Price into the deal (common, remediable):

• Missing SOC 2 (but a credible roadmap to achieve it within 12 months)
• Vulnerability backlog that is large but has no evidence of exploitation
• Missing security tools (EDR gaps, no CSPM, limited logging)
• Policy gaps (undated policies, missing sections)
• No formal vendor security review process
• Moderate pentest findings with no active exploitation

Structure as: remediation cost estimate in the purchase price adjustment, or a post-close remediation plan with defined milestones.

Remediation escrow (significant, fixable with resources):

• Active critical vulnerabilities on internet-facing systems
• Significant data in uncontrolled SaaS tools without DPAs
• Regulatory exposure from undisclosed potential breach (GDPR, HIPAA)
• Known security debt requiring 6-18 months to remediate at material cost
• Cyber insurance lapse or coverage dispute

Structure as: holdback or escrow equal to the estimated remediation cost, released on defined milestones post-close.

Deal-breakers or require re-pricing:

• Active, ongoing compromise that the target has not remediated
• Undisclosed breach that should have triggered regulatory notification but did not
• Ransomware payment in the prior 24 months with no confirmed eradication of the threat actor
• Material misrepresentation of security posture in representations and warranties
• Regulatory investigation currently underway that was not disclosed
• Customer data stored in jurisdictions that create immediate compliance violations

Representations and warranties to require in the purchase agreement:

1. Target represents no undisclosed security incidents in the prior 36 months involving customer data
2. Target represents compliance with all applicable data protection laws in the jurisdictions where it operates
3. Target represents all customer data processing agreements (DPAs) are in place with all sub-processors
4. Cyber R&W insurance is available and recommended for material deals -- covers undisclosed pre-close liabilities

Cyber R&W insurance:

For deals above $50M, consider representations and warranties insurance with a cyber endorsement. This covers undisclosed pre-close security liabilities discovered post-close. Premiums: typically 2-4% of deal value for the insured limit.
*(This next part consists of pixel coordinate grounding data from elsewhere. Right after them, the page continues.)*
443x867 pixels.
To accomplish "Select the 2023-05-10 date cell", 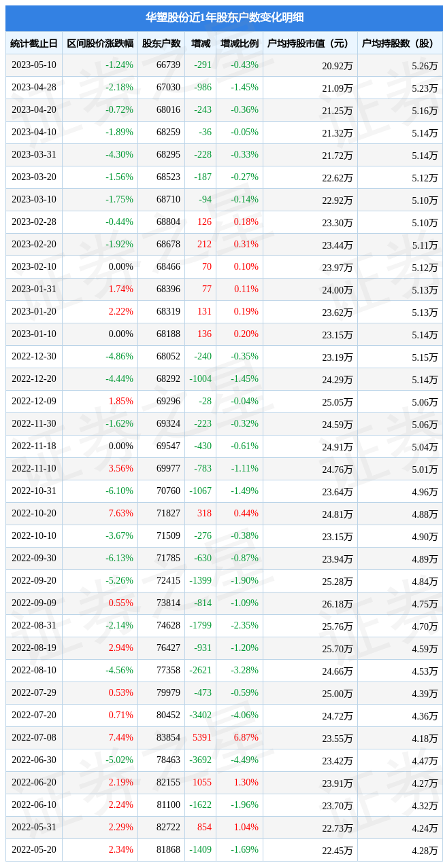I will [x=34, y=65].
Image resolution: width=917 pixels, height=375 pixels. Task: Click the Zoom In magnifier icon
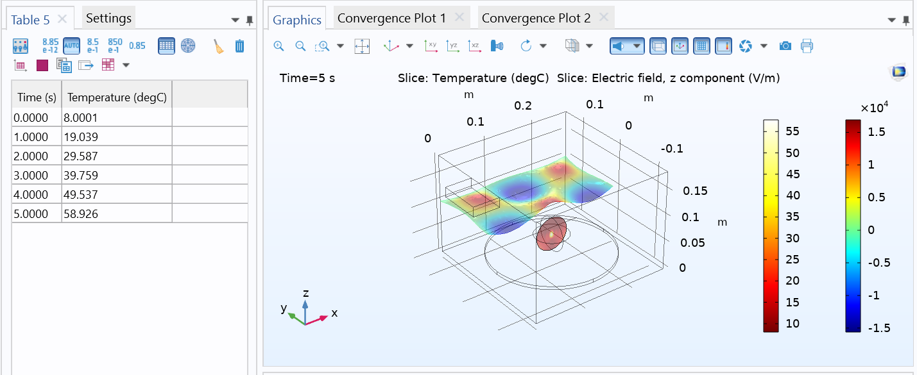point(279,46)
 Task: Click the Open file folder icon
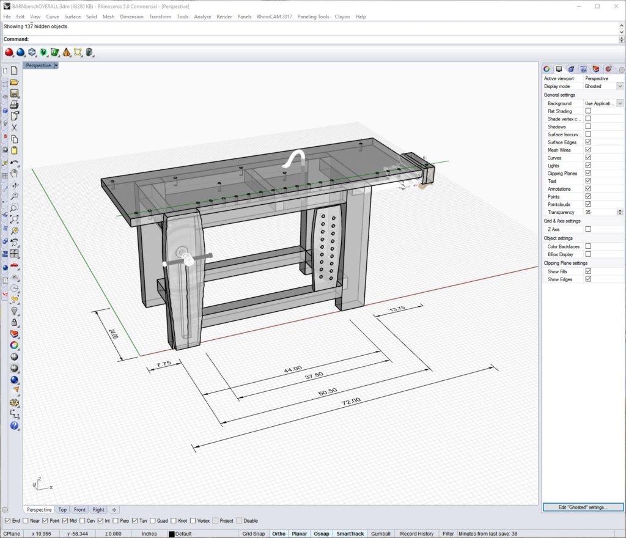tap(14, 83)
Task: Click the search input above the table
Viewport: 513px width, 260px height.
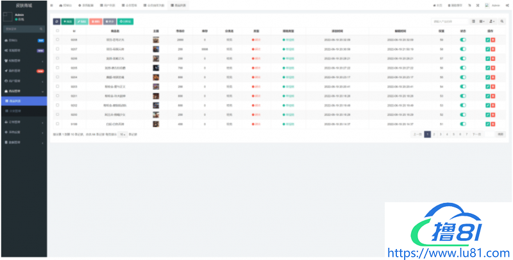Action: (451, 21)
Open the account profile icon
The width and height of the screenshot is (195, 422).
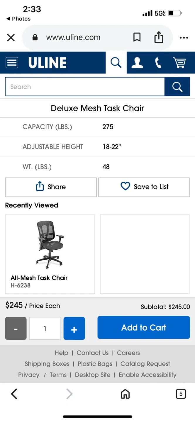click(137, 63)
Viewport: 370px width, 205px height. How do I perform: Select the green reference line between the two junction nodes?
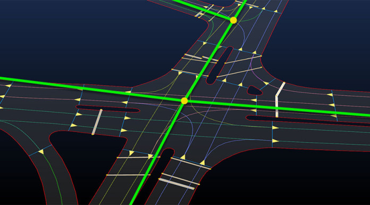209,61
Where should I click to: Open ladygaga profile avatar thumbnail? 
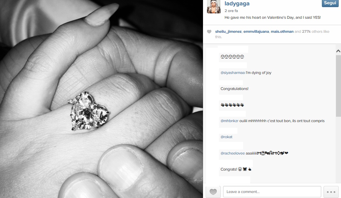pos(214,7)
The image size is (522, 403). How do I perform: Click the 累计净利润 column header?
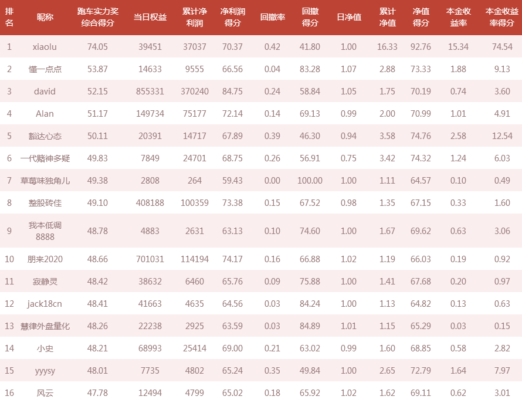click(194, 18)
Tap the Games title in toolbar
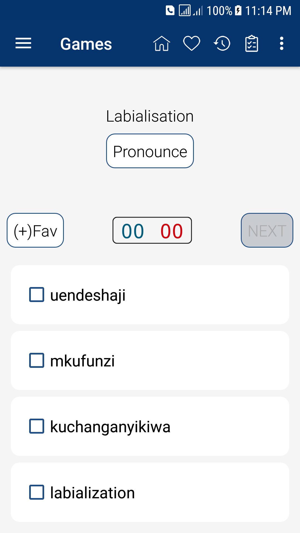This screenshot has width=300, height=533. click(86, 44)
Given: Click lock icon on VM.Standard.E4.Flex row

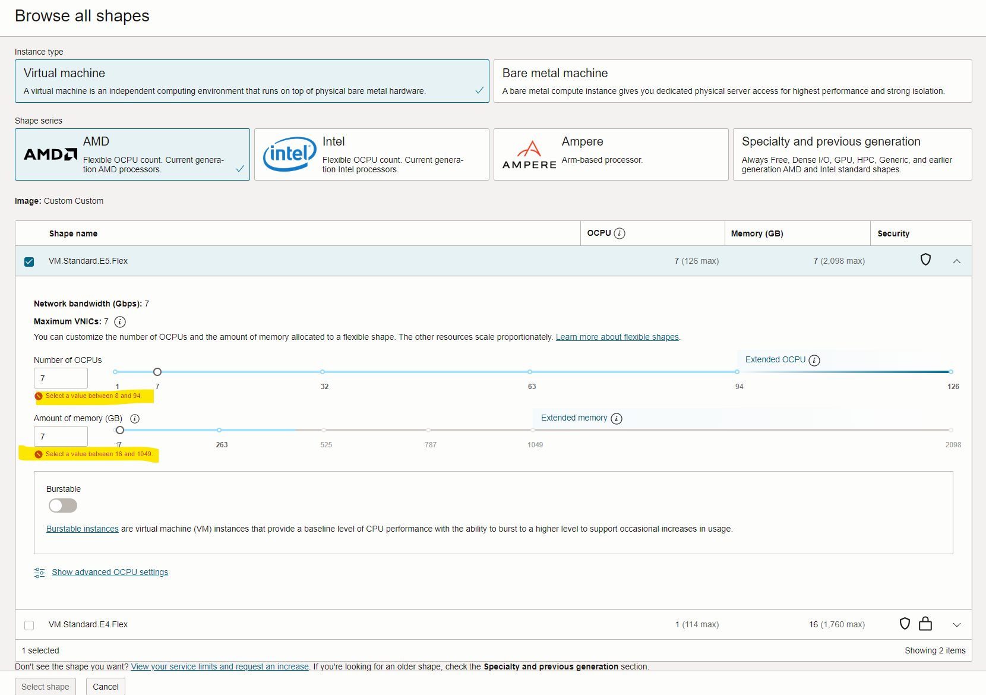Looking at the screenshot, I should 925,624.
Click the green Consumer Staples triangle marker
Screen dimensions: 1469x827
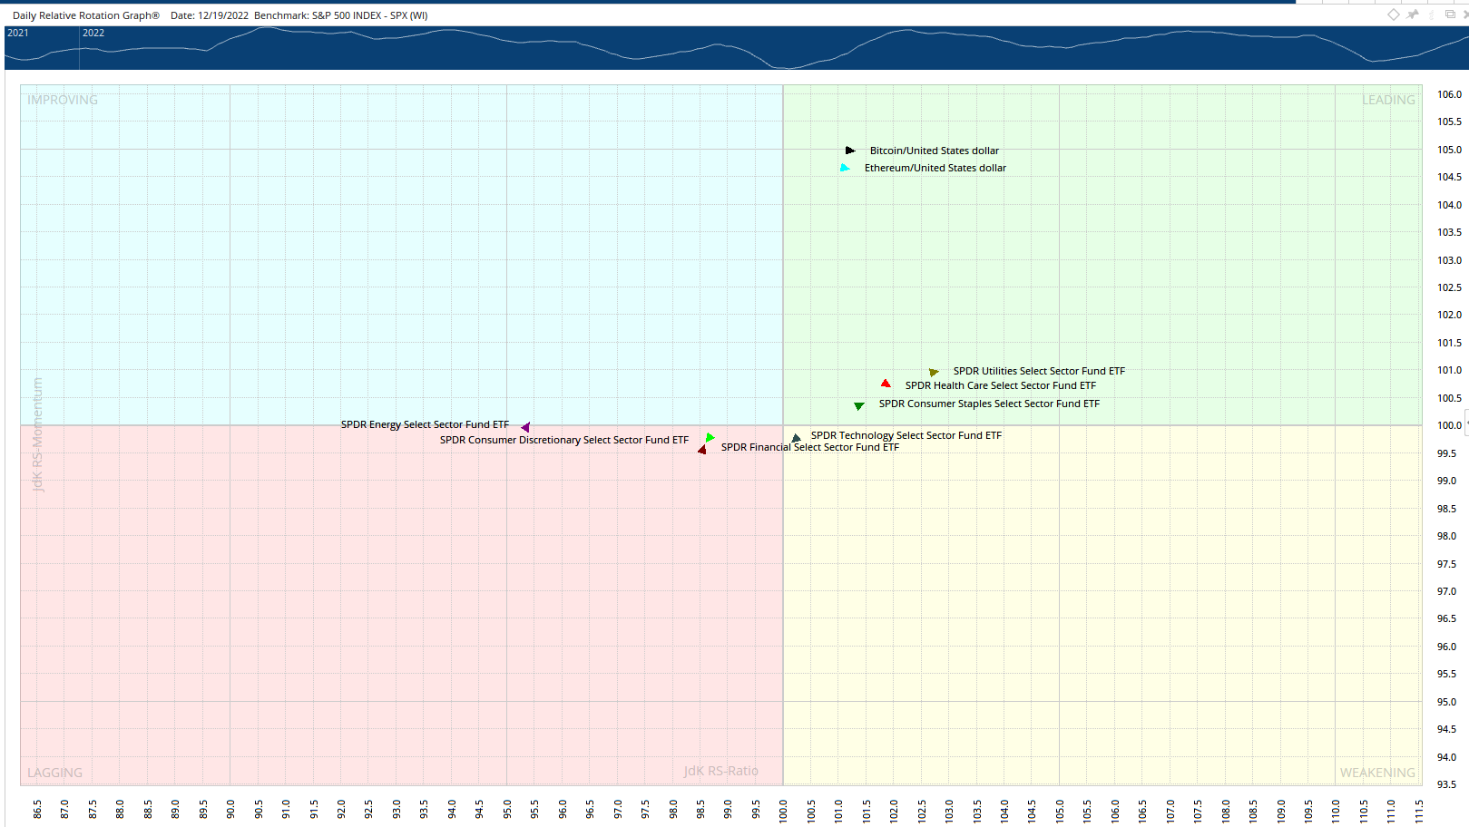click(858, 405)
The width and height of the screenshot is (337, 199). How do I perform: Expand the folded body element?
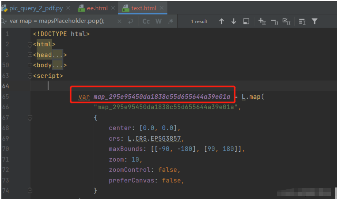30,65
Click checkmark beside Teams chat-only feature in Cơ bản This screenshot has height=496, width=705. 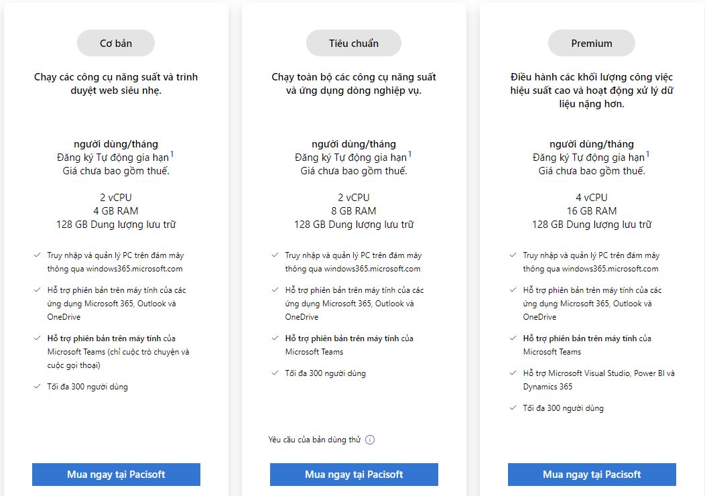tap(38, 338)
Closing the deal creates new risk. Network interconnection before security review, inherited credentials, and legacy systems now connected to your environment are the vectors of most post-acquisition breaches.

Day 1 to Day 30: Isolation and Inventory

Before any network interconnection:

• Complete asset inventory of the acquired company's systems
• Identity audit: export all IdP users, identify duplicates with your environment, flag elevated access accounts
• Revoke all administrative access until it can be reviewed and re-granted through your provisioning process
• Do not connect the acquired company's network to yours until a segmentation review is complete
• Deploy your EDR to all acquired endpoints before any connection

Day 30 to Day 60: Access and Credential Hygiene

• Force password reset for all inherited accounts
• Enforce your MFA policy on all acquired accounts before they access your systems
• Migrate secrets from the target's secrets manager to yours
• Audit and close the target's SaaS subscriptions that are not being retained
• Review all shared credentials (service accounts, API keys) and rotate

Day 60 to Day 100: Security Program Integration

• Include the acquired company's systems in your vulnerability management scanning
• Include acquired systems in your next pentest scope
• Bring acquired employees through your security awareness training
• Update your incident response plan to include the acquired company's systems and contacts
• Report inherited security risk to your board as part of the post-acquisition integration update

The interconnection gate:

Do not merge networks until you can answer yes to all of these:

• EDR deployed to 100% of acquired endpoints?
• All admin and elevated accounts reviewed and re-provisioned?
• MFA enforced on all inherited accounts?
• No active critical vulnerabilities on internet-facing systems?
• No active GuardDuty or equivalent findings in the inherited environment?